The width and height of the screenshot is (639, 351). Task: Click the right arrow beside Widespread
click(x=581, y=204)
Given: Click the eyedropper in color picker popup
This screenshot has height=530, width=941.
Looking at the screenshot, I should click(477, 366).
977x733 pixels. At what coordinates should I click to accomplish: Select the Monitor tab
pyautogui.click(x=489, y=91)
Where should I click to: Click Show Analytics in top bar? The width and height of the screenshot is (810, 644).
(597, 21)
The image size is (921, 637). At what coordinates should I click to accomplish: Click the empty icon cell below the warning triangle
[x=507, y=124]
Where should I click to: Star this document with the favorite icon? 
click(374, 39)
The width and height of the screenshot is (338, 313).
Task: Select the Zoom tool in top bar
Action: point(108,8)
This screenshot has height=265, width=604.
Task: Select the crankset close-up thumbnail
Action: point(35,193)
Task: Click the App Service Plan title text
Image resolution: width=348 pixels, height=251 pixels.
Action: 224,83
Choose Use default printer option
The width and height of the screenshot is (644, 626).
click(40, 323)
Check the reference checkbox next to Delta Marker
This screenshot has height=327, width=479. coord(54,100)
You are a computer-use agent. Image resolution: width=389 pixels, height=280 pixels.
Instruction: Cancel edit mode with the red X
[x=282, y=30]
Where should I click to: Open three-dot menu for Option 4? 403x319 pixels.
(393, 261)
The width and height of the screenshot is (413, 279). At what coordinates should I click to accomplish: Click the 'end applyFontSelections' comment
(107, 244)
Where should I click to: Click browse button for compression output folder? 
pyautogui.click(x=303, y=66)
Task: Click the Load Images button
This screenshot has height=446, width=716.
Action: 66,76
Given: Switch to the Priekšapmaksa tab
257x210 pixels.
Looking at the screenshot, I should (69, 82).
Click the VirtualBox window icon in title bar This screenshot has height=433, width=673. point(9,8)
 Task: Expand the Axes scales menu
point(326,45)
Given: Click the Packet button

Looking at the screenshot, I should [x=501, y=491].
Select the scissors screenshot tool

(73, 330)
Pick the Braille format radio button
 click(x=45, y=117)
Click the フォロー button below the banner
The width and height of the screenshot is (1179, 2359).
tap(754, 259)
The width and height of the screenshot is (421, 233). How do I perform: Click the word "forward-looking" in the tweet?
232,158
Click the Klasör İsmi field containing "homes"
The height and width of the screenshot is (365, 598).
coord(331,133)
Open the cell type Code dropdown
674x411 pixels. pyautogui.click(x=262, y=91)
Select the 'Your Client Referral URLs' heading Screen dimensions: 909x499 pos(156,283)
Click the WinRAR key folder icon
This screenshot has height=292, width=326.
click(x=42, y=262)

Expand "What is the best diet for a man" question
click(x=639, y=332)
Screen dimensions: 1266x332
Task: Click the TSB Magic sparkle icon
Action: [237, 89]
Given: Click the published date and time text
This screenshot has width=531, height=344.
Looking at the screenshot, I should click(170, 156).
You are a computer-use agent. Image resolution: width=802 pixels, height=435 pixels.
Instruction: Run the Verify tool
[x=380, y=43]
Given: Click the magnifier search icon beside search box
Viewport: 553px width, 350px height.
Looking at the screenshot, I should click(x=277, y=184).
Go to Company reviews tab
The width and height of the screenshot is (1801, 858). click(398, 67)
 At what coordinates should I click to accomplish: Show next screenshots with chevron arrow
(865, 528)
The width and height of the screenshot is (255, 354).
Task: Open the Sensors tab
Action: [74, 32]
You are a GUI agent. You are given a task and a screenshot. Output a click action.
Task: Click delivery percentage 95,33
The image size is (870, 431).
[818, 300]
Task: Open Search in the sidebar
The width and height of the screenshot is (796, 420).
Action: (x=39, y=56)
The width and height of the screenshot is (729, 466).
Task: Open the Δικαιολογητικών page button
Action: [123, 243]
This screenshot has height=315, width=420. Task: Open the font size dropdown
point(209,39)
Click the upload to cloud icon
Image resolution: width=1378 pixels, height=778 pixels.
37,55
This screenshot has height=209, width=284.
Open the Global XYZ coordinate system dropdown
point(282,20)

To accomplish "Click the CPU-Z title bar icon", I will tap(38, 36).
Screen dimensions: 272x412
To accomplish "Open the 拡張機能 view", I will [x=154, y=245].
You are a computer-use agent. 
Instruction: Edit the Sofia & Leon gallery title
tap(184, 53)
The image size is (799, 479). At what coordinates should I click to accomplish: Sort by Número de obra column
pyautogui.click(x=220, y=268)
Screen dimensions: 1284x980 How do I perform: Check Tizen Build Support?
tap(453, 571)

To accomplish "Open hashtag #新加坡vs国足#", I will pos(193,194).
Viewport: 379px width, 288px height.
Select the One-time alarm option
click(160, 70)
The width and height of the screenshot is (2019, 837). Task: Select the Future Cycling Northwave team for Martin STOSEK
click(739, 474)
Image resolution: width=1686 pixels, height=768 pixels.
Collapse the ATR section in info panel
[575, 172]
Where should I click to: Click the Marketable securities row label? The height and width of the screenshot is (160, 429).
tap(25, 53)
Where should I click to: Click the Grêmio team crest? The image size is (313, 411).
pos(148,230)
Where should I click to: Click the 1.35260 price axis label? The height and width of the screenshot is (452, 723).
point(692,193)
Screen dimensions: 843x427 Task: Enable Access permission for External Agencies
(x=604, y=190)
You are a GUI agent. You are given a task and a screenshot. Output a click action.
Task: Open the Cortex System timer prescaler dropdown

· · · ·

= Instructions to follow =
How many of the lines above include the word "computer"? Give that number without comment.

= Answer below =
3